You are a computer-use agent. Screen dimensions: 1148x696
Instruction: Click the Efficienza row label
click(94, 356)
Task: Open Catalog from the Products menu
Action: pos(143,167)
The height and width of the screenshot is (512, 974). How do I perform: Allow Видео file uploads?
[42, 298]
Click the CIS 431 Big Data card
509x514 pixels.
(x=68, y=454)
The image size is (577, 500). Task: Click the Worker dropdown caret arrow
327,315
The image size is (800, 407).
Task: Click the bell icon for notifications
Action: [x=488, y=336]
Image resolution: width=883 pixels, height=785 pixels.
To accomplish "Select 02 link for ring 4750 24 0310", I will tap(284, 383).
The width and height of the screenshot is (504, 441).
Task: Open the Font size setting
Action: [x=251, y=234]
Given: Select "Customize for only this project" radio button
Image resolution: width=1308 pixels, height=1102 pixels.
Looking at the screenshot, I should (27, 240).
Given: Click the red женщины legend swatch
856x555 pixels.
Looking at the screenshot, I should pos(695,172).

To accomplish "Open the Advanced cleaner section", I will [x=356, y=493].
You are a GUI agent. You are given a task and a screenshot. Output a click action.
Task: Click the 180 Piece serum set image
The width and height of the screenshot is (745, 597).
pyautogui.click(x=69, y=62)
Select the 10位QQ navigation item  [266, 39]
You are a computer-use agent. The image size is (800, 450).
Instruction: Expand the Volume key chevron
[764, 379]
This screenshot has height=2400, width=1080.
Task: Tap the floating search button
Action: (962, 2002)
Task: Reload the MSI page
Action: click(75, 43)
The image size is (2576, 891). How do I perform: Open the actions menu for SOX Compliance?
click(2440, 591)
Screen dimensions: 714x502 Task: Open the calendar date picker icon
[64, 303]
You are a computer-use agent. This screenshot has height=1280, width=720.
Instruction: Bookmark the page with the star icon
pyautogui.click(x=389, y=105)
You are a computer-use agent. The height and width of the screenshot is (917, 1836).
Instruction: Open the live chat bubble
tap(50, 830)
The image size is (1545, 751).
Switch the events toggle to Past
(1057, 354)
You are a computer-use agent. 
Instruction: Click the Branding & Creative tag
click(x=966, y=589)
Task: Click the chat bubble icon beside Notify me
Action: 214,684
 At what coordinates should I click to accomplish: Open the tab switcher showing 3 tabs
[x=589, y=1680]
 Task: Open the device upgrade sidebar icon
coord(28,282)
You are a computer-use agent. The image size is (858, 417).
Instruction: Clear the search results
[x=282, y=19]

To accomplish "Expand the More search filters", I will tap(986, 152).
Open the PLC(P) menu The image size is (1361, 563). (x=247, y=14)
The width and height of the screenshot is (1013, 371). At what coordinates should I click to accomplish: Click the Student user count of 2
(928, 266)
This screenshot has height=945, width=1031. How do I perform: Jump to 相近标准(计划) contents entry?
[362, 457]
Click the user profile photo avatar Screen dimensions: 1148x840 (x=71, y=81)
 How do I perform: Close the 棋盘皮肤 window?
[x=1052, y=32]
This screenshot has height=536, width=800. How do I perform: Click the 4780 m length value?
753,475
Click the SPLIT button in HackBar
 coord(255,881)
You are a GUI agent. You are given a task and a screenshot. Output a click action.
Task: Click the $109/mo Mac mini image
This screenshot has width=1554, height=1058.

## DIRECTIONS FOR THIS TASK
Each entry is to be retyped exactly as it appears.

## TASK ANSWER
You are a computer-use agent. Screen dimensions: 1148x696
Instruction: Click the Efficienza row label
click(94, 356)
Task: Open Catalog from the Products menu
Action: pos(143,167)
The height and width of the screenshot is (512, 974). How do I perform: Allow Видео file uploads?
[42, 298]
Click the CIS 431 Big Data card
509x514 pixels.
(x=68, y=454)
The image size is (577, 500). Task: Click the Worker dropdown caret arrow
327,315
The image size is (800, 407).
Task: Click the bell icon for notifications
Action: [x=488, y=336]
Image resolution: width=883 pixels, height=785 pixels.
To accomplish "Select 02 link for ring 4750 24 0310", I will tap(284, 383).
The width and height of the screenshot is (504, 441).
Task: Open the Font size setting
Action: [x=251, y=234]
Given: Select "Customize for only this project" radio button
Image resolution: width=1308 pixels, height=1102 pixels.
Looking at the screenshot, I should (27, 240).
Given: Click the red женщины legend swatch
856x555 pixels.
Looking at the screenshot, I should pos(695,172).

To accomplish "Open the Advanced cleaner section", I will [x=356, y=493].
You are a GUI agent. You are given a task and a screenshot. Output a click action.
Task: Click the 180 Piece serum set image
The width and height of the screenshot is (745, 597).
pyautogui.click(x=69, y=62)
Select the 10位QQ navigation item  [266, 39]
You are a computer-use agent. The image size is (800, 450).
Instruction: Expand the Volume key chevron
[764, 379]
This screenshot has height=2400, width=1080.
Task: Tap the floating search button
Action: (962, 2002)
Task: Reload the MSI page
Action: click(75, 43)
The image size is (2576, 891). How do I perform: Open the actions menu for SOX Compliance?
click(2440, 591)
Screen dimensions: 714x502 Task: Open the calendar date picker icon
[64, 303]
You are a computer-use agent. This screenshot has height=1280, width=720.
Instruction: Bookmark the page with the star icon
pyautogui.click(x=389, y=105)
You are a computer-use agent. The height and width of the screenshot is (917, 1836).
Instruction: Open the live chat bubble
tap(50, 830)
The image size is (1545, 751).
Switch the events toggle to Past
(1057, 354)
You are a computer-use agent. 
Instruction: Click the Branding & Creative tag
click(x=966, y=589)
Task: Click the chat bubble icon beside Notify me
Action: 214,684
 At what coordinates should I click to accomplish: Open the tab switcher showing 3 tabs
[x=589, y=1680]
 Task: Open the device upgrade sidebar icon
coord(28,282)
You are a computer-use agent. The image size is (858, 417).
Instruction: Clear the search results
[x=282, y=19]

To accomplish "Expand the More search filters", I will tap(986, 152).
Open the PLC(P) menu The image size is (1361, 563). (x=247, y=14)
The width and height of the screenshot is (1013, 371). At what coordinates should I click to accomplish: Click the Student user count of 2
(928, 266)
This screenshot has height=945, width=1031. How do I perform: Jump to 相近标准(计划) contents entry?
[362, 457]
Click the user profile photo avatar Screen dimensions: 1148x840 (x=71, y=81)
 How do I perform: Close the 棋盘皮肤 window?
[x=1052, y=32]
This screenshot has height=536, width=800. How do I perform: Click the 4780 m length value?
753,475
Click the SPLIT button in HackBar
 coord(255,881)
You are a GUI agent. You are given a task and a screenshot. Output a click action.
Task: Click the $109/mo Mac mini image
This screenshot has width=1554, height=1058.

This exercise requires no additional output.